His imbues his garments with cross-cultural references, using labour-intensive techniques such as felting and hand knitting as well as industrial knitting.
“Our label is predominantly known for knitwear and season after season we constantly see how we can refine this,” Mdingi said. His atelier also works with Adele’s Mohair in the Eastern Cape and Cape Town-based dye house and design studio Cowgirlblues.
‘Something for the forever’
“Season after season we’re constantly looking at the essentials and refining each style, creating a timeless sensibility. Our intention is to simply create a body of work that has a sense of soulfulness to it, work of substance that is solid – something for the forever.”
Mdingi, therefore, uses mohair, and the collaborations with artisanal artists and creatives who work with its yarn, as a “bridge” between the heritage of the past and the desire for timeless fashion today.
“Mohair is part of our South African heritage and we come from a background where there’s 200 years of mohair farming.

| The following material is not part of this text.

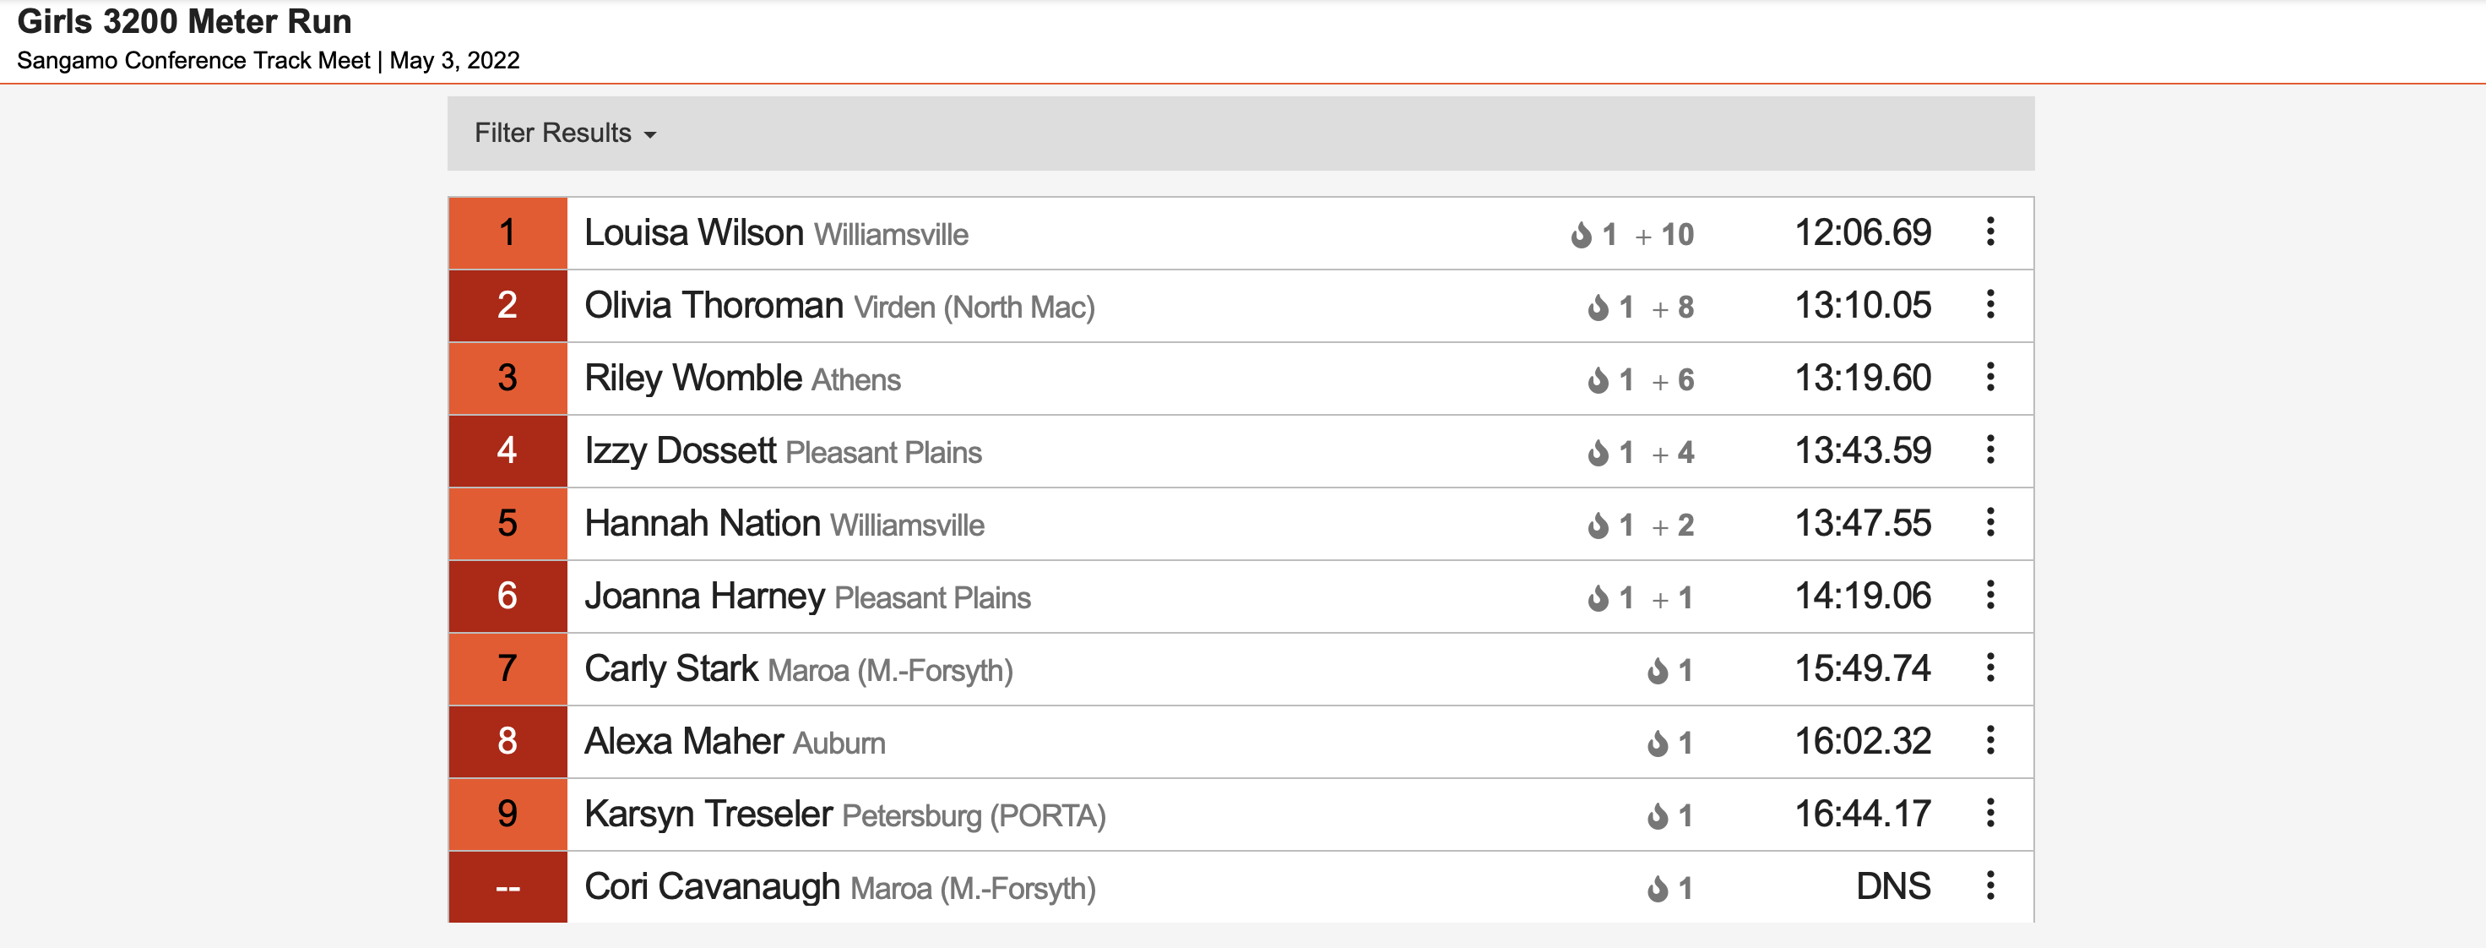Open three-dot menu for Joanna Harney
This screenshot has height=948, width=2486.
click(x=1990, y=596)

“I don’t think people realise how much mohair we have in our country or that there are abundant opportunities for South African designers, not just through apparel but through furniture and interiors as well to use mohair.
“Having these raw materials within your country makes the end product more honest, stronger and just a lot more connected to where you come from.”
From the mohair farms of the Eastern Cape, to the catwalks of Paris, designers are sharing – and growing – the story of this lustrous diamond fibre.